DID YOUR SISTER PALOMA’S ACCIDENT INFLUENCE ANY OF YOUR WRITING? ARE THERE SONGS DEDICATED TO HER?
My sister’s accident certainly played a big part. I don’t think I would have made (the album) as sincerely happy, which is ironic because a lot of it was made when we weren’t sure what her outcome would be, and I guess that idea of life as you know it within a space of a few minutes can be changed forever gave me this reckless attitude. I threw caution to the wind and put my heart on my sleeve, making a record that is sincere. And when I say sincere I don’t mean navel-gazing nonsense. I ran away from my sister’s accident. I made it very clear. I said, “Now that I know you’re going to make it, I’m going to go. This is what I need to do. I’m not going to sit around by your bedside when it will make me miserable, and what I need to do is make music.”
WHAT DOES SHE THINK OF THE RECORD?
She adores half of it and the other half she’s like “It’s really good” but I can see it’s a lie! I think a lot of my fans have the same attitude as my siblings – unfortunately they tell me the truth!
WHAT MADE YOU DECIDE TO WORK WITH UNSIGNED MUSICIANS THAT YOU FOUND ONLINE? HOW DID YOU FIND THEM?
I’m an internet stalker! I wanted people who had never made big record company records before, who would throw themselves into it. When I put myself into a project I really go for it. I do it everyday, all day, all night, because it’s what I really love. It doesn’t feel like work. Unfortunately in the music industry it doesn’t always work like that. I found people who were young, new to the whole game.
DO YOU THINK YOUR CLASSICAL TRAINING MADE YOU MORE INCLINED TO SEARCH FOR REAL MUSICIANS?
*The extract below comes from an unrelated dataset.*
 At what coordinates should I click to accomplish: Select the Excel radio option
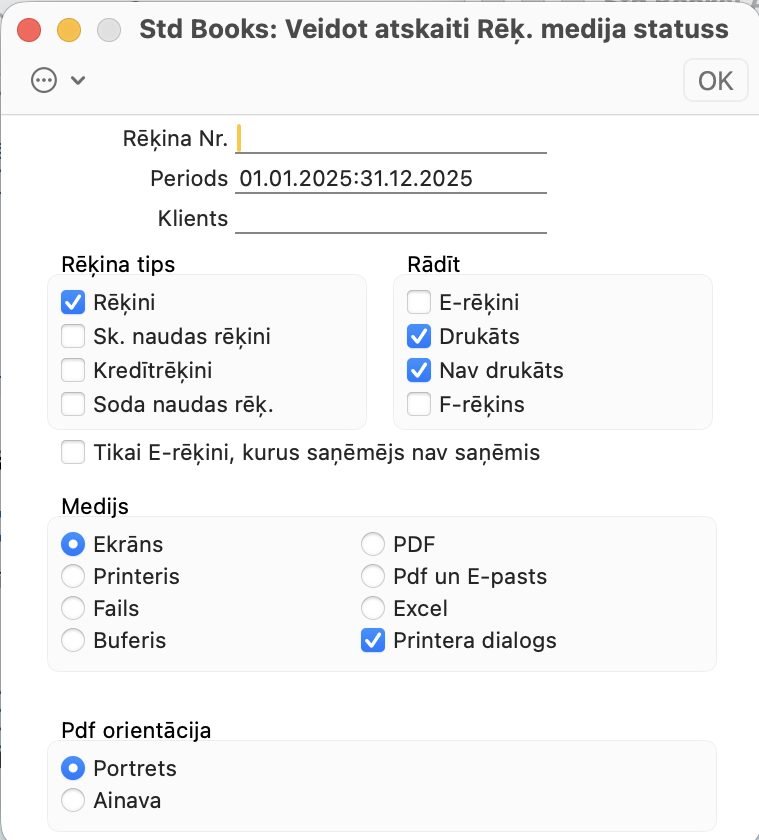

That’s actually a really, really good point. I come from classical music – I started working in it when I was 11. I was listening to electronica from Japan and rock music from Sweden and jazz club recordings and reggae when I was 8. I never had a poster on my wall, I never looked the part, I never dressed the part, I didn’t even know what part I was supposed to play. I didn’t know that music was a lifestyle – to me it was just melody and lyrics. I think nowadays there’s a lot of really good pop music, but there’s not enough artistry in pop, with men at least. There are not a lot of males making bold pop music. I don’t know why, but if it’s not folky it’s not happening, and I think that’s bullshit. Why is it all soulful women making beautiful music?
YOU WERE ONE OF THE FIRST ARTISTS TO CHAMPION KATY PERRY – ARE YOU GUYS STILL IN TOUCH?
Yeah. She was opening for me in America. We were making records together. She’d just gotten dropped from a second deal and I was trying to get my first record made. She’s got a really good attitude and approach to pop music. There’s always a concept.
WOULD YOU EVER COLLABORATE? IT WOULD BE A COLOURFUL VIDEO!
I would love to write with her, for someone else. That would be really interesting. Then it wouldn’t be about singing or marketing, but creating something together.
WHAT ARE YOUR PLANS FOR THE NEXT FEW MONTHS?
I’m touring shows all around Europe before I start my proper promo run and touring in the autumn. I’m literally drawing right now with a lot of charcoal to use in the backdrop for my shows. It’s all based on propaganda posters from Europe enlarged massively.
AND FINALLY, WHO ARE YOUR IDOLS?
Destroy your idols! Destroy your idols in every way before they destroy you!